→ **Dataset records**
BEGIN
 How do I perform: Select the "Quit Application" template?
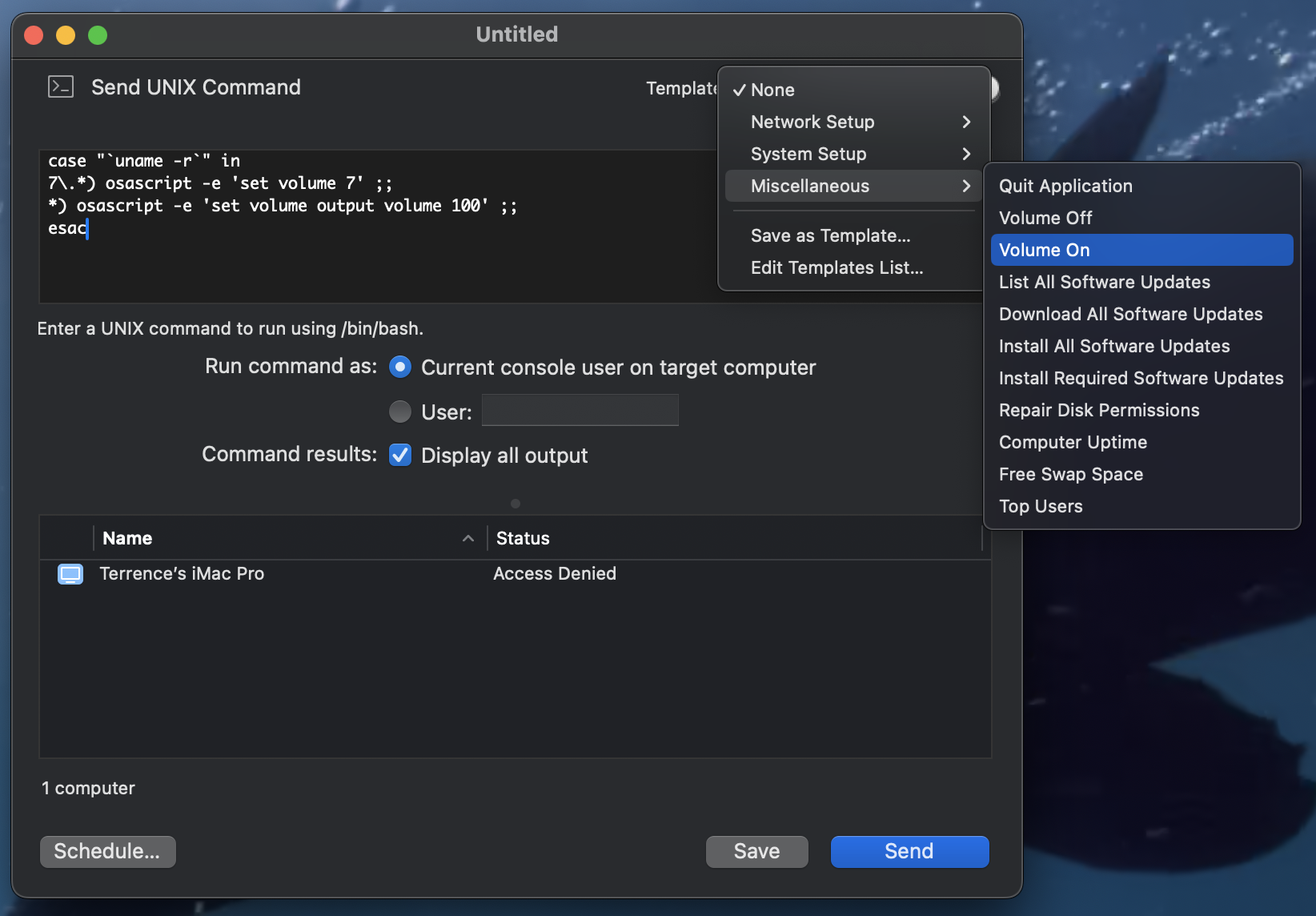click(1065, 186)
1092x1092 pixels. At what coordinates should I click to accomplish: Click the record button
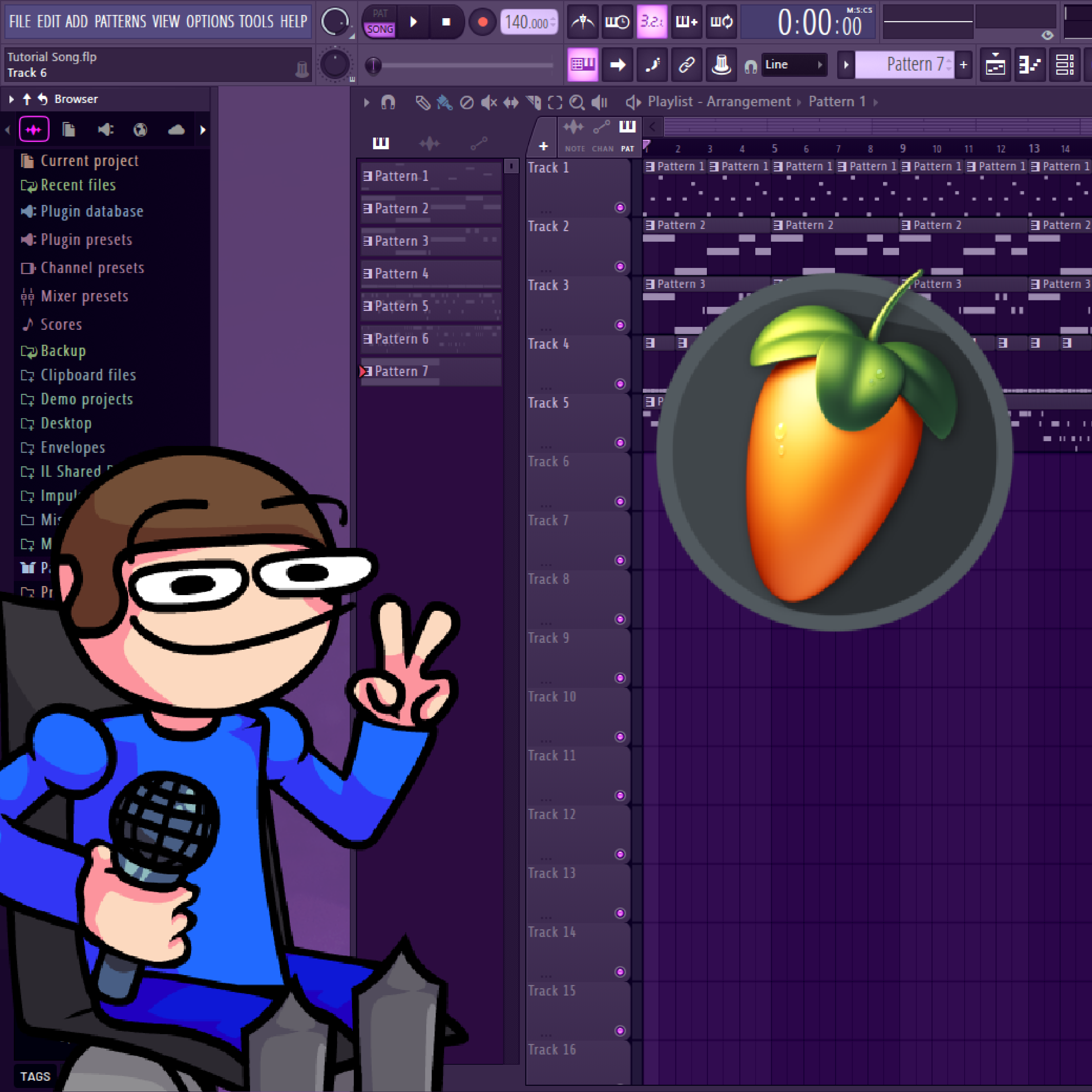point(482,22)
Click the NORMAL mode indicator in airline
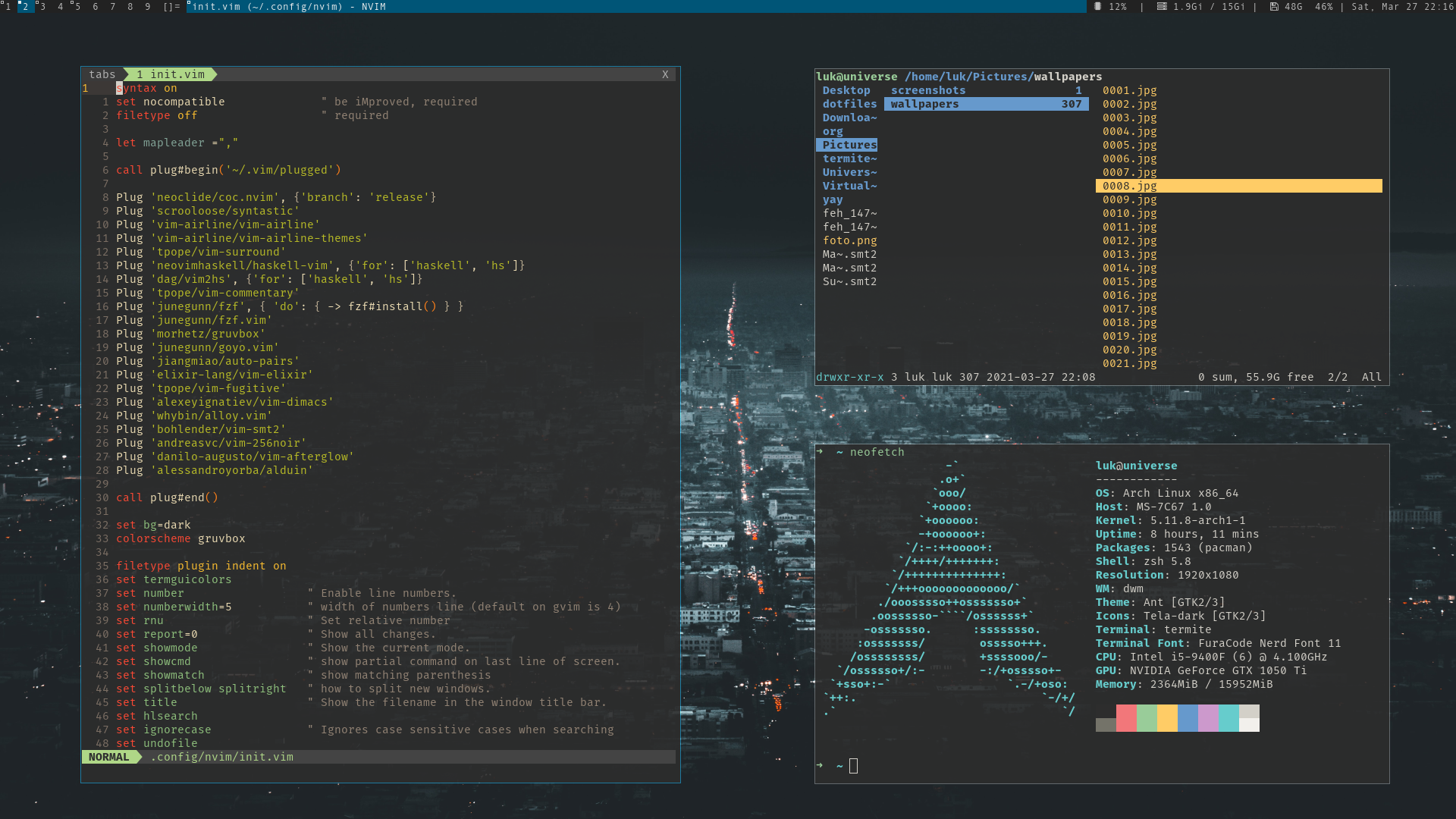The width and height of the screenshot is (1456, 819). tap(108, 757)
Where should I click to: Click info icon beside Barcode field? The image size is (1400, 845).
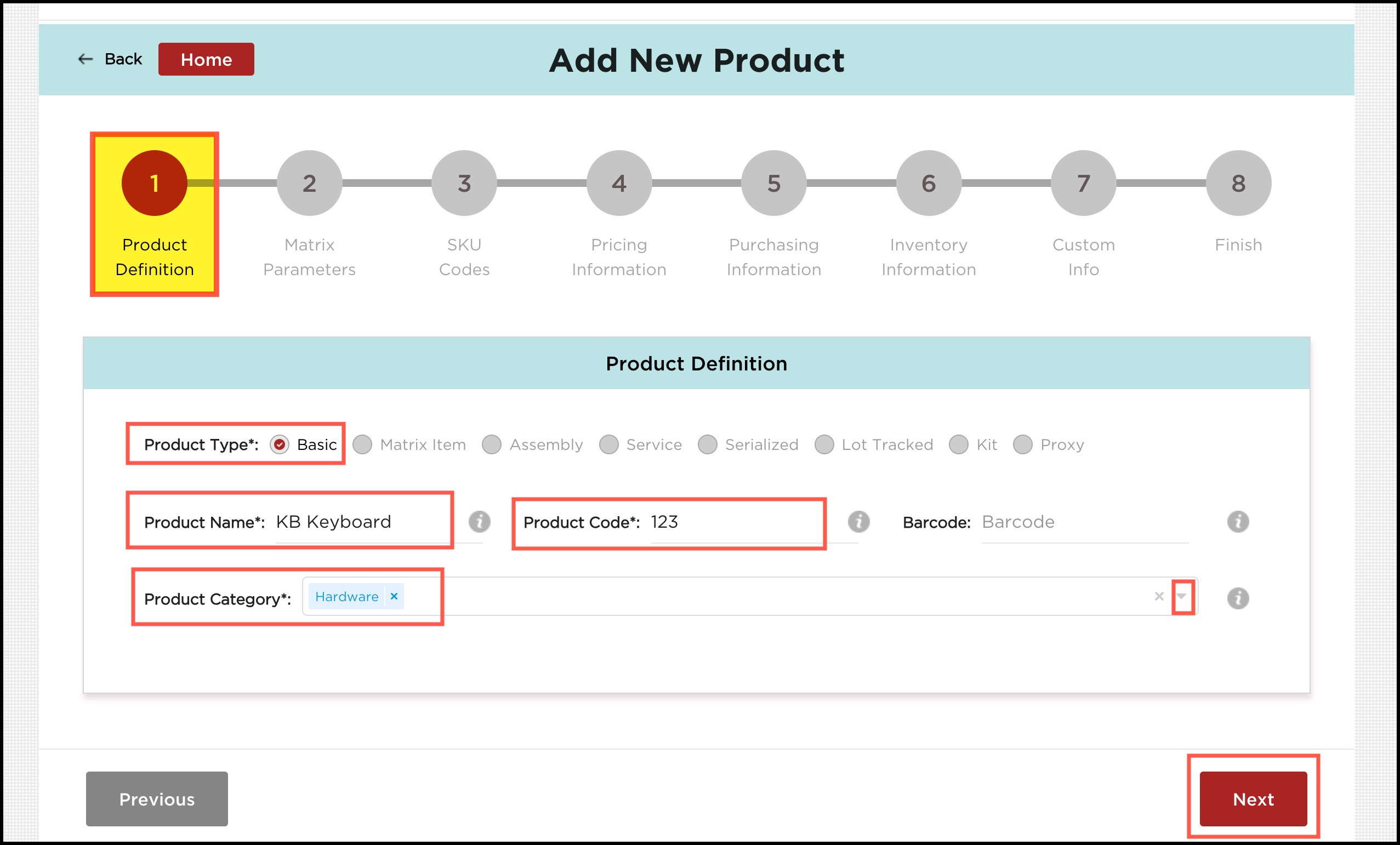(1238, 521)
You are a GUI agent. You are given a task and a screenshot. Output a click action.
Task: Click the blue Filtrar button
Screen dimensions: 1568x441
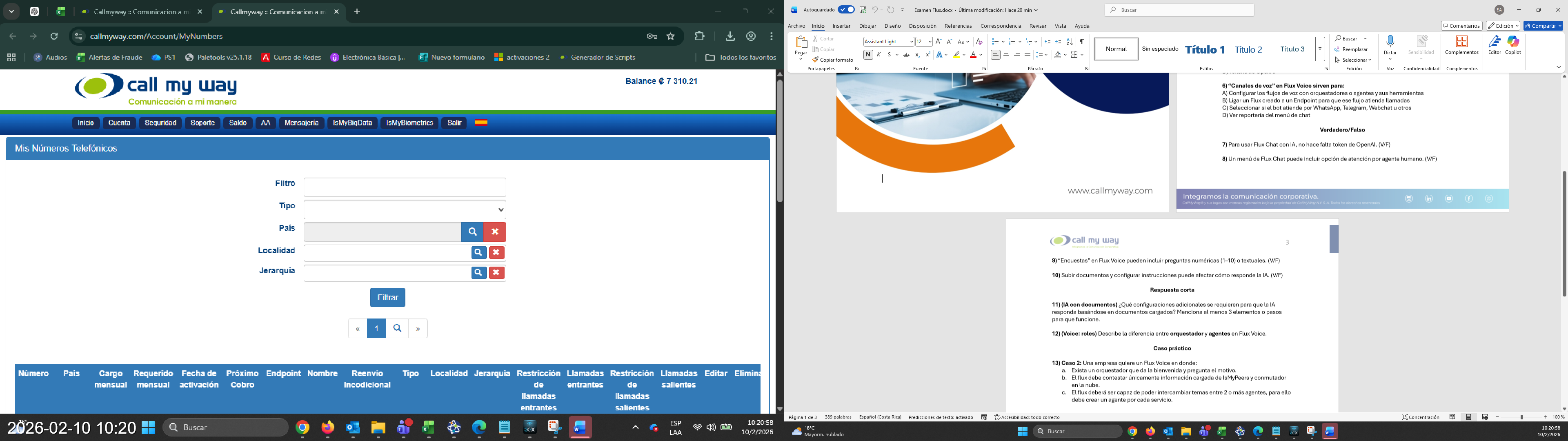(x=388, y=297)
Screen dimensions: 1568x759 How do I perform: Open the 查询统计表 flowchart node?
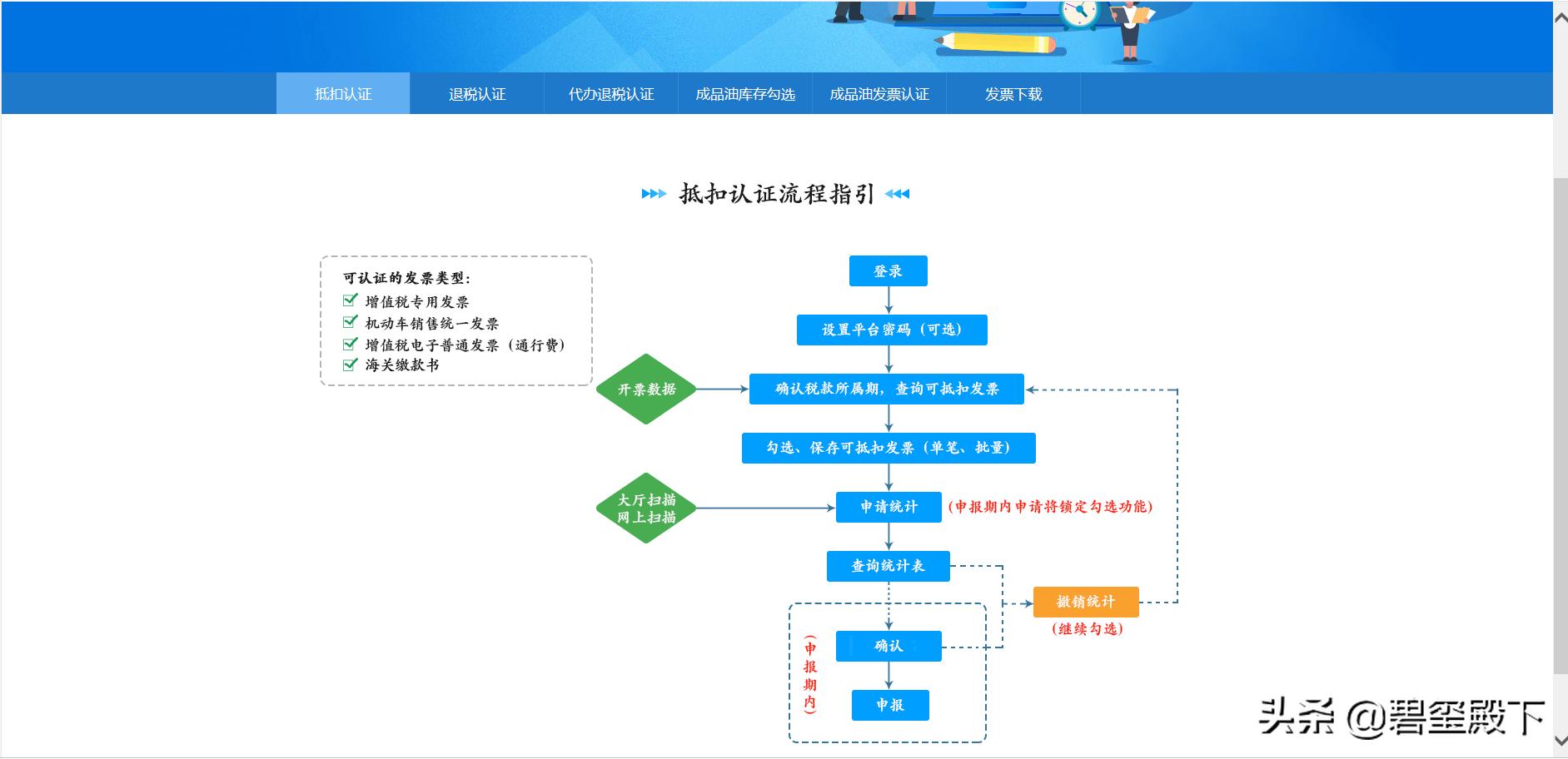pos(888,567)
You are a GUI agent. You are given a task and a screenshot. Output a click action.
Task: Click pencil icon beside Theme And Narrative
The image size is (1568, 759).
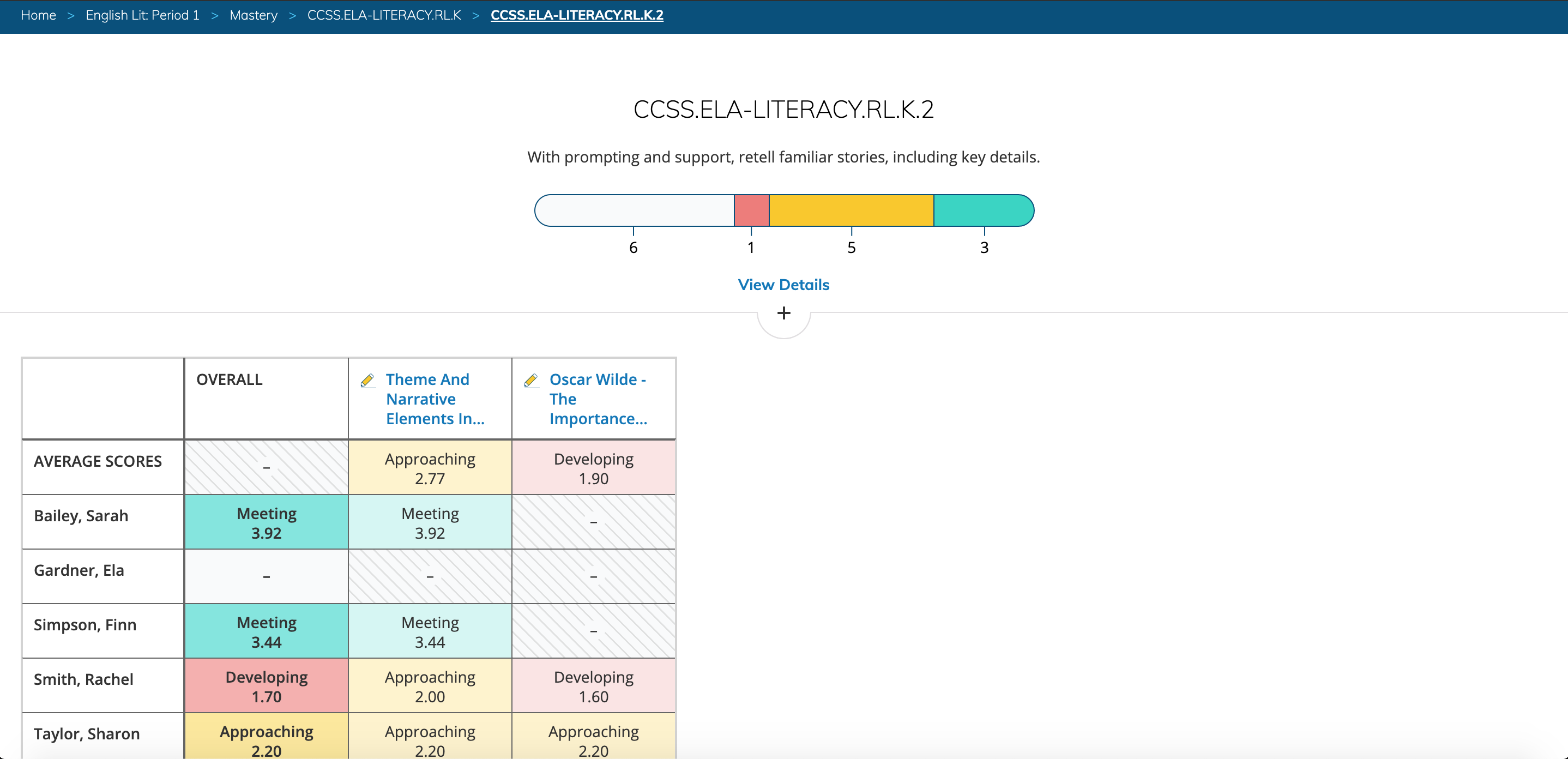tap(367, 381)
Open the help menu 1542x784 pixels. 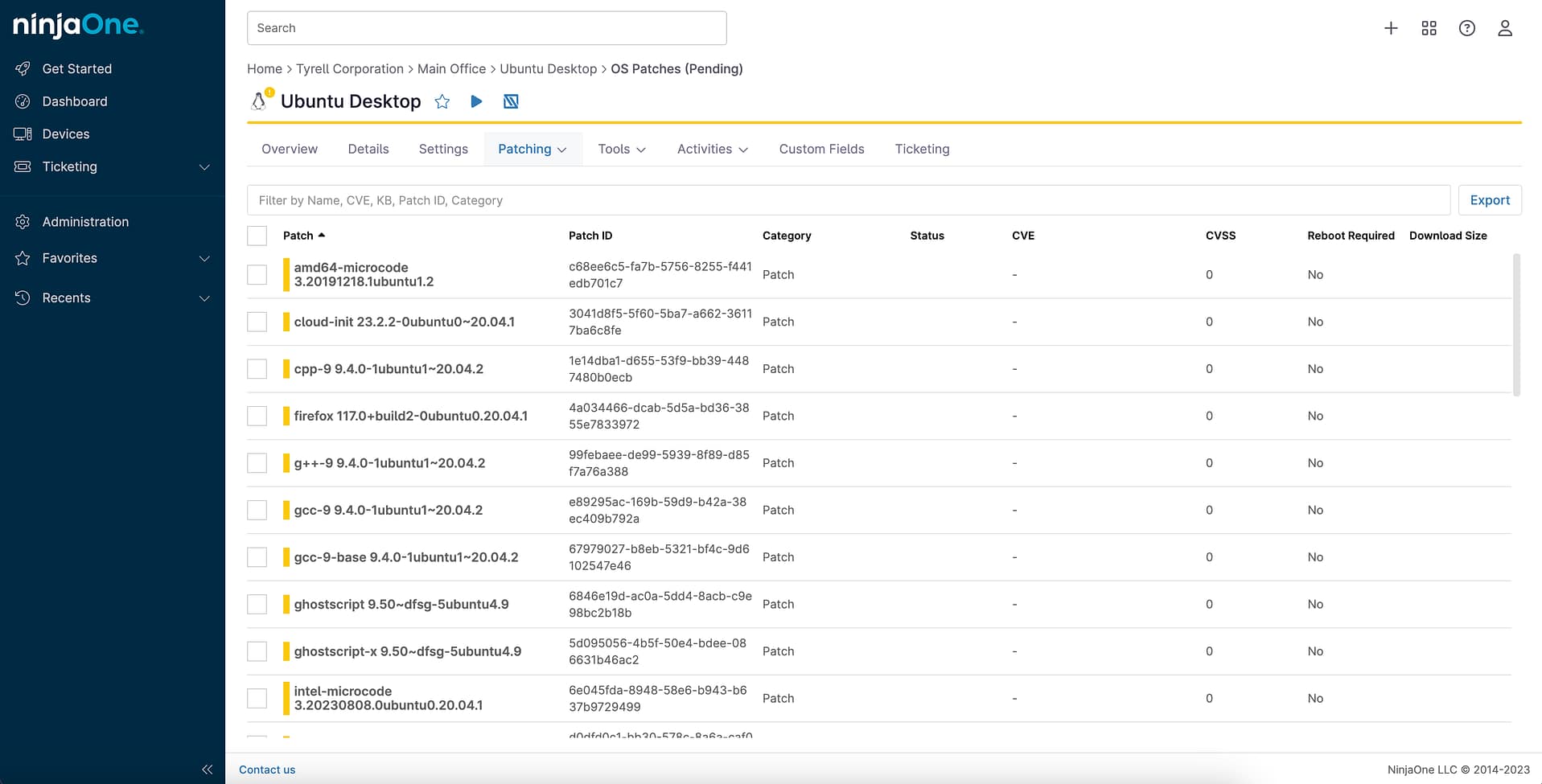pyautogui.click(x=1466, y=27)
END
For this exercise, please set down exactly the lines of the listing above from the line with "Click the NORMAL mode indicator in airline" up to and including the line with "Task: Click pencil", and no pictures.

→ **Result of this exercise**
Click the NORMAL mode indicator in airline
The width and height of the screenshot is (1456, 819). tap(108, 757)
Where should I click to: Click info icon beside Barcode field? The image size is (1400, 845).
(1238, 521)
You are a GUI agent. You are given a task and a screenshot. Output a click action.
Task: Click the blue Filtrar button
Screen dimensions: 1568x441
(x=388, y=297)
Screen dimensions: 1568x759 How do I perform: Open the 查询统计表 flowchart node?
pos(888,567)
You are a GUI agent. You are given a task and a screenshot. Output a click action.
Task: Click pencil icon beside Theme And Narrative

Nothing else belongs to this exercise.